Make tensors flat at boundaries / make row-major indexing explicit during mid-codegen

Question

Make tensors flat at boundaries / make row-major indexing explicit during mid-codegen

krzysz00 opened this issue a month ago · comments

Krzysztof Drewniak commented a month ago

A change I lately made in rocMLIR (that gave us statistically significant performance gains on various tasks, mainly convolutions) was to (in IREE's terms) make all tensors 1D and then tensor.expand_shape them out to their logical shape.

The advantage to this is that makes the final row-major indexing math visible to codegen and optimization passes.

For example, if you need to do %n, %c, %h, %w = apply <(d0, d1) -> (d0 / 9, d1, (d0 % 9) / 3, d0 % 3)>(...) for im2col reasons, taking the index %image[%n, %c, %h, %w] : tensor<64x128x3x3xf32> hides the fact that you're about to apply the map (d0, d1, d2, d3) -> (d3 + 3 * (d2 + 3 * (d1 + 128 * d0))). Those two maps should be composed to give the simpler indexing logic (d0, d1) -> (d0 % 9 + 9 * (d1 + 128 * (d0 / 9)), which is a simplification that's quite difficult to do late in the pipeline / in LLVM.

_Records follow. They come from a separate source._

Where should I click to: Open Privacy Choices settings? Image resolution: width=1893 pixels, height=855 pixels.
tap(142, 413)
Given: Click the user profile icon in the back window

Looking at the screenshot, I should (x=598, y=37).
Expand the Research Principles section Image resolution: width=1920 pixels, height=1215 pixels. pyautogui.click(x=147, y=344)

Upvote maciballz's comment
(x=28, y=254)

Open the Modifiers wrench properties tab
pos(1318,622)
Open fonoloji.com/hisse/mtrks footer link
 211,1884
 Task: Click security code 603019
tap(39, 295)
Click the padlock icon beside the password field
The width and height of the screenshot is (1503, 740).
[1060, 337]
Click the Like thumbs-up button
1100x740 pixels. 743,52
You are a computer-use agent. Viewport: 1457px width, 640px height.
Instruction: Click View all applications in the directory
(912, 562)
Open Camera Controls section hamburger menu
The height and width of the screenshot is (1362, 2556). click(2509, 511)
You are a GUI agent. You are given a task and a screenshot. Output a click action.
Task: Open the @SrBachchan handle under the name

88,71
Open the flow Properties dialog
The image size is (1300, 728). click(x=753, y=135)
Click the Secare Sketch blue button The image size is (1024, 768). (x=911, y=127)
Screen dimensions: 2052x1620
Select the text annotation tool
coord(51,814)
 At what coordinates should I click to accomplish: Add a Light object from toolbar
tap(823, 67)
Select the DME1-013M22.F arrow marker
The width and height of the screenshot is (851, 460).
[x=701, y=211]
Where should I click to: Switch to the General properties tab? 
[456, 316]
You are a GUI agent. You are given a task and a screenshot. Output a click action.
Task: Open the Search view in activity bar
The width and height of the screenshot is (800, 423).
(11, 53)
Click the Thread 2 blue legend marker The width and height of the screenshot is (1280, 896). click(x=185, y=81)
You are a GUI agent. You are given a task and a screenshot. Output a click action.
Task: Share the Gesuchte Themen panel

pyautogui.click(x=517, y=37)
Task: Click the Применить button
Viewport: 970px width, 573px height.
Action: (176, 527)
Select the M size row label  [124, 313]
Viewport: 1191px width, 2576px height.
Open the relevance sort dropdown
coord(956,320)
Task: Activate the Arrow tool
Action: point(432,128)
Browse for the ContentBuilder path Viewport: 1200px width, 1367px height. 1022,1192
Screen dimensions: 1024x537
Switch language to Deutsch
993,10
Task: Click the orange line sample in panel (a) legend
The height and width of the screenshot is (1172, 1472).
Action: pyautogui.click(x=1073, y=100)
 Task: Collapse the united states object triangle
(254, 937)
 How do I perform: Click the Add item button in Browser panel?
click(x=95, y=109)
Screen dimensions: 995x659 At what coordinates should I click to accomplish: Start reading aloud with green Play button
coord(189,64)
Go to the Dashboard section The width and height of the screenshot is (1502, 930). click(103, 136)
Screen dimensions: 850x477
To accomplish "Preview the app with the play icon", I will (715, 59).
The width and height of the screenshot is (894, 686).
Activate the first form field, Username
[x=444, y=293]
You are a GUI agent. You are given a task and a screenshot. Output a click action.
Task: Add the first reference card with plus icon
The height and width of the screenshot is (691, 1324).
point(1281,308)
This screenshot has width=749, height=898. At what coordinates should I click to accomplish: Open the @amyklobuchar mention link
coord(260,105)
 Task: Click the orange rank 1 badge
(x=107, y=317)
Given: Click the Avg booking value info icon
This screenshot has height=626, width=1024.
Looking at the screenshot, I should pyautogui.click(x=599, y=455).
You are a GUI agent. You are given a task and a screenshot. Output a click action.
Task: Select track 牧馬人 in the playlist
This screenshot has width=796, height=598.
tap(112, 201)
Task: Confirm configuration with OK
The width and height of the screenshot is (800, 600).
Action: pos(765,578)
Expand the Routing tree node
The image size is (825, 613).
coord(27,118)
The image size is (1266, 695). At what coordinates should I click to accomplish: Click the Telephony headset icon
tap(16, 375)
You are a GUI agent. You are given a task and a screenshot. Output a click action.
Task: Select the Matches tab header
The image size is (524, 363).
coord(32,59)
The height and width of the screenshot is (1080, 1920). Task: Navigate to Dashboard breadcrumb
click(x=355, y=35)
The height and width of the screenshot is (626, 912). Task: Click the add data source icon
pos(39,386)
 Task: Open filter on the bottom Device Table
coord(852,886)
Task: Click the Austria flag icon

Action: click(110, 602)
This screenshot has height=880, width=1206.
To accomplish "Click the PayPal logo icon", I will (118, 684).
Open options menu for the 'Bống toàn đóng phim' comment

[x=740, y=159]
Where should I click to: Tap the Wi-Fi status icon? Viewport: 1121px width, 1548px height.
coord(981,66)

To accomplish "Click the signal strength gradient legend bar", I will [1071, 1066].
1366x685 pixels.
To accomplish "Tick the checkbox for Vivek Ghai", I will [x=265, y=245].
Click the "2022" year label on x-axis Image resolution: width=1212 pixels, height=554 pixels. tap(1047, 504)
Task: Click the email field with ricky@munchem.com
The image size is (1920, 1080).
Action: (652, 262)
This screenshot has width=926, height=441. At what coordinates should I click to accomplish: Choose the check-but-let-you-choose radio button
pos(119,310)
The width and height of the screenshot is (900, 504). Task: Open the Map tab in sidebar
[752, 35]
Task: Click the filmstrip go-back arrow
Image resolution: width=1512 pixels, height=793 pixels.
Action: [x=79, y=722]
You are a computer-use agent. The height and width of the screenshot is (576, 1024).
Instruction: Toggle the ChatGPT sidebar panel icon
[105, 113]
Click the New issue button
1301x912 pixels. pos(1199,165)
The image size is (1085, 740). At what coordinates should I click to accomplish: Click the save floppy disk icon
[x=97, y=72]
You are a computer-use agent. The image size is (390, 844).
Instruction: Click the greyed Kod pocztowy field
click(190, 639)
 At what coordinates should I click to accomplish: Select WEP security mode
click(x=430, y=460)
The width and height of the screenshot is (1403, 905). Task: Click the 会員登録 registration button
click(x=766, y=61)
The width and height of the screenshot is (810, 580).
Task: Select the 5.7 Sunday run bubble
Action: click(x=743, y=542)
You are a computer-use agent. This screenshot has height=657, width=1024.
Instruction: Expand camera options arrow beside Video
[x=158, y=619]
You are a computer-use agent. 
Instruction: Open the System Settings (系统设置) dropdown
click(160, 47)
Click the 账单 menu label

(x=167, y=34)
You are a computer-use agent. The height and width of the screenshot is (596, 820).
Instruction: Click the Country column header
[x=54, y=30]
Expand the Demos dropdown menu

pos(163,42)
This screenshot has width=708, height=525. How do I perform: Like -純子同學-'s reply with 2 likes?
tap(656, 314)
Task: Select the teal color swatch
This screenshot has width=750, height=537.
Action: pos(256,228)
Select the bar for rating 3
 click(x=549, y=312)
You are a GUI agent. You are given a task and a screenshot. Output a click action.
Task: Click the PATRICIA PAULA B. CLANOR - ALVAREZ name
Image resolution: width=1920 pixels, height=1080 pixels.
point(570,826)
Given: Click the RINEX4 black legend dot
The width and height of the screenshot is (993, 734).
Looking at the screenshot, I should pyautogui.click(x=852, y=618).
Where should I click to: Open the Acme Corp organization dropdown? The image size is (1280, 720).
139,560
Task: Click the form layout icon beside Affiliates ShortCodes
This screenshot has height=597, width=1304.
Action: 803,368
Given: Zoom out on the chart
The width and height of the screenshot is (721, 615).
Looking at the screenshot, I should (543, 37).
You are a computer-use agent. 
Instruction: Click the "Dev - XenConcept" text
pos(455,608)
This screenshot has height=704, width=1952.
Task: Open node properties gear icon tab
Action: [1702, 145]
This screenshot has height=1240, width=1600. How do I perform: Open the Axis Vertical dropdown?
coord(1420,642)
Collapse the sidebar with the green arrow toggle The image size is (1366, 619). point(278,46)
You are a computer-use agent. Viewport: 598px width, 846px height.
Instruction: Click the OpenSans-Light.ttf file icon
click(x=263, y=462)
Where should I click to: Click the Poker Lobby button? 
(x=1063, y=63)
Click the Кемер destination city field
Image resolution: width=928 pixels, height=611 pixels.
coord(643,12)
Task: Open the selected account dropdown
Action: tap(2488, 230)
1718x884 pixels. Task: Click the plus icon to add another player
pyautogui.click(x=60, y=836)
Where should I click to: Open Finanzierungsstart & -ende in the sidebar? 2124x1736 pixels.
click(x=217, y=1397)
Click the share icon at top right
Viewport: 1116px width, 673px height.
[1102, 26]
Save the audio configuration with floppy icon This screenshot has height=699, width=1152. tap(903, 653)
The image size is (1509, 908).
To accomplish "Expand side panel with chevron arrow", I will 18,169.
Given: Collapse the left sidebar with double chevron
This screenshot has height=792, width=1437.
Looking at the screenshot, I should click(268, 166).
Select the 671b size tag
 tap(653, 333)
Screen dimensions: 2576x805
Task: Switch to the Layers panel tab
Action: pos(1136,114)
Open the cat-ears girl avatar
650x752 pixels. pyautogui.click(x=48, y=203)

Therefore, somewhere in the middle of the lowering flow - I figure y'all'll have a better idea where, there should be a pass that makes the row-major nature of tensors explicit.

(This also very much applies to shared memory allocations - they should be 1D buffers that're expand_shape'd to what they logically need to be. I made that change years back in rocMLIr and found meaningful performance gains from it)

ROCm/rocMLIR#1466 is our version of this (I can dig up the exact perf numbers if they're of interest)